(Records excerpted from a collection)

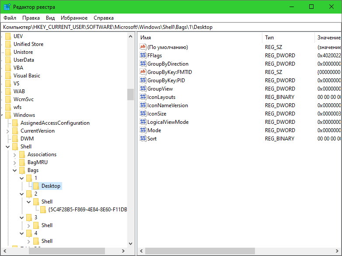Select the Desktop folder icon in tree
342x256 pixels.
coord(36,186)
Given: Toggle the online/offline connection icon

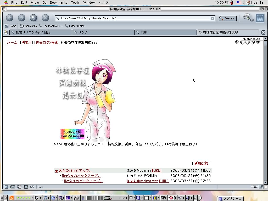Looking at the screenshot, I should tap(254, 187).
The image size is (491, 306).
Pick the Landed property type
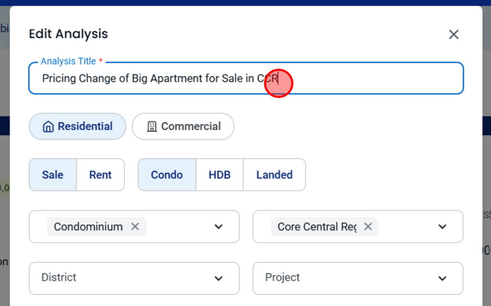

### Exercise prompt:
Please copy exactly the lines from the one containing "Given: Toggle the" through the end of the records above, leaving out every picture.

### Completed exercise:
Given: Toggle the online/offline connection icon

Looking at the screenshot, I should tap(254, 187).
The image size is (491, 306).
Pick the Landed property type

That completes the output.